Document excerpt »
Insight
Why healthcare brands can’t stand still
As healthcare evolves, brands must evolve with it to remain credible, trusted, and chosen.

For decades, healthcare organizations could rely on clinical expertise and institutional reputation to ensure their relevance. If you had a large building or a secure spot on the shelf, a steady stream of lifelong business followed. Brand was mostly inconsequential – often limited to surface-level visuals like logos, signage and local marketing.
That logic no longer holds.
Today, healthcare companies are operating in a market where clinical excellence is necessary but insufficient. They are competing not just with other providers, but with digital-first, well-funded health and wellness startups that are expert at storytelling, retail marketing, and consumer acquisition. In this environment, refreshing your brand to reflect the reality of what makes you credible and distinctive is essential.
A new healthcare reality: credibility alone isn’t enough
A seismic reorientation of how, and where, care is delivered and paid for is already underway, creating pressure from several directions across providers, platforms, and multi-service healthcare businesses. And this isn’t limited to established healthcare organizations. Change is moving so quickly, across technology, policy, and care delivery, that even relatively young companies are finding their brand isn’t keeping pace with how the business has evolved.
First, for many legacy healthcare organizations, brand investment wasn’t a strategic priority. While their businesses performed well for years or decades, technology (some of it expensive) leapt forward and patient expectations evolved. But brands, often built 20 or 25 years ago, didn’t keep pace. The result is a growing disconnect between the quality of an organization’s products and services and how it shows up in the world.
Change is moving so quickly, across technology, policy, and care delivery, that even relatively young companies are finding their brand isn’t keeping pace with how the business has evolved.
Second, healthcare is now competing directly with digital-first challengers for attention and relevance. Companies like Midi, Hims & Hers, and Ro have built awareness not through traditional medical channels, but through Instagram, influencers, and polished DTC experiences – consumer-first and brand-led, operating with fewer legacy constraints, and focused on experience, pricing, and access. They reach audiences that traditional healthcare companies have historically struggled to engage, while operating with no legacy infrastructure, no physical footprint to maintain at scale, and significant venture backing, allowing them to move fast and market aggressively.
Third, healthcare organizations – many of them under pressure from PE owners to grow, diversify, or unlock new revenue streams – are expanding into new, diversified, and often cash-pay services. We’ve seen this with dermatologists vs. med spas and physical therapy clinics vs. digital-only apps. These services behave less like classic medicine and more like retail: sticker prices, daily promotions, and elevated experiences. In many cases, these businesses are entering arenas their brands, and marketing capabilities, were never designed to compete in, creating a clear capability gap.
Fourth, healthcare is being pulled between retail expectations and medical seriousness. Consumers expect ease, clarity, and digital access – but they still want rigor, credibility, and trust. Lean too far into retail language and you risk feeling flimsy. Stay too clinical and you risk feeling inaccessible or outdated. Navigating that tension has become a core strategic challenge, not just a messaging one.

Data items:
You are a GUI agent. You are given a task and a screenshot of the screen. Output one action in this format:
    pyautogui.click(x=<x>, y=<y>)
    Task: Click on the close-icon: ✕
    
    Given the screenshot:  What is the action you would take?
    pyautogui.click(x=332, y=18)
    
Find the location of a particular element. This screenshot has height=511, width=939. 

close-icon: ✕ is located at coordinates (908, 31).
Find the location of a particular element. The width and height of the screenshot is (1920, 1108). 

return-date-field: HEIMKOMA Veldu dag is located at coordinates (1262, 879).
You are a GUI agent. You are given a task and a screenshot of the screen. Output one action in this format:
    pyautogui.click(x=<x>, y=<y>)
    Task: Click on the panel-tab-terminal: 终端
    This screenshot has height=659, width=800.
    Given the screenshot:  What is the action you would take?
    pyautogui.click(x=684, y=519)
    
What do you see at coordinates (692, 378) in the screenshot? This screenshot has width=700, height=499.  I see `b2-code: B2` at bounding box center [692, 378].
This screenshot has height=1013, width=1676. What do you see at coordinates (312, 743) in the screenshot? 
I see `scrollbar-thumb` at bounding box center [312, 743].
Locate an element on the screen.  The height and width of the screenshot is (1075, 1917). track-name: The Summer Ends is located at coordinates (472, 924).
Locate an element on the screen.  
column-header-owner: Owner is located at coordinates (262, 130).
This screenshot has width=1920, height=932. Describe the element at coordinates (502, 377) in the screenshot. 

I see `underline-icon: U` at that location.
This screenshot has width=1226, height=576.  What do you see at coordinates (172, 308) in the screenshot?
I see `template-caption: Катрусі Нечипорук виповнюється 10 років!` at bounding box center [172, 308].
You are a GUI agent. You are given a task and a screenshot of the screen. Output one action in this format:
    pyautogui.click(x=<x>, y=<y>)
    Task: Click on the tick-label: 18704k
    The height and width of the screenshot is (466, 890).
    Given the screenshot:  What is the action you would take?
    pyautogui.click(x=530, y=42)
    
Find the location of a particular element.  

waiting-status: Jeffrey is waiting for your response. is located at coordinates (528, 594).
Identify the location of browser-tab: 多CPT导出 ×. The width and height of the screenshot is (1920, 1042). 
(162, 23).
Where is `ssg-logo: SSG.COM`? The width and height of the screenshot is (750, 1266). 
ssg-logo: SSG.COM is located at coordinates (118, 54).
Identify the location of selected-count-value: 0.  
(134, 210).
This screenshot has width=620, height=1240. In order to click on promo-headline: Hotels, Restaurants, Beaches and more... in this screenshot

Apply what you read »
1. Answer these questions using the article on healthcare brands, one answer per line:
(a) What surface-level visuals does the article say brand was often limited to in the past?
(b) Which three digital-first companies does it name as competitors?
(c) What two pairings does it give as examples of healthcare organizations expanding into new services?
2. Extend the article on healthcare brands, picking up after its final paragraph about the pull between retail expectations and medical seriousness.

Results in order »
1.
(a) Logos, signage and local marketing.
(b) Midi, Hims & Hers, and Ro.
(c) Dermatologists vs. med spas, and physical therapy clinics vs. digital-only apps.

2.
Finally, incumbents face a fundamental disadvantage compared to startups: institutional friction. The weight of physical locations, regulatory complexity, legacy systems, and referral-based operating models creates real constraints. Additionally, the landscape in the past required capital investments and referral patterns that aren’t necessary for digital first entrants.
SimonMed found itself at the center of all of these pressures.
Healthcare is being pulled between retail expectations and medical seriousness. Consumers expect ease, clarity, and digital access – but they still want rigor, credibility, and trust.
How to reposition to remain credible
As one of the largest diagnostic imaging providers in the U.S., SimonMed had built decades of clinical credibility and technological leadership. But its brand had fallen behind. Marketing was fragmented. The identity no longer reflected the sophistication of the business – particularly as SimonMed expanded into direct-to-consumer preventative and longevity services, competing head-to-head with venture-backed startups in a highly visible, consumer-driven space.
The strategic question wasn’t whether SimonMed should modernize its brand. It was how.
Rather than creating a separate sub-brand for cash-pay services, SimonMed chose to refresh the Masterbrand itself, carrying clinical authority and accessibility forward while modernizing expression across positioning, messaging, design, and digital experience. The intent was explicit: to level the playing field, bringing the credibility of a leading medical institution into a consumer-led, digitally savvy marketplace without diluting seriousness or trust.
The result is a brand built to operate in today’s healthcare reality, where organizations must now be masters of medicine, technology, and marketing at the same time.
Building brands for the future of healthcare
That requirement isn’t unique to SimonMed. As care becomes more consumer-directed, more digital, and more diversified, brand identity and expression have become strategic assets. They shape who gets considered, who gets trusted, and who gets chosen. Especially when new services, new audiences, and new business models are in play.
Refreshing your brand is no longer about aesthetics. It’s about whether your organization can expand, compete, and stay relevant as the healthcare landscape is being fundamentally reshaped.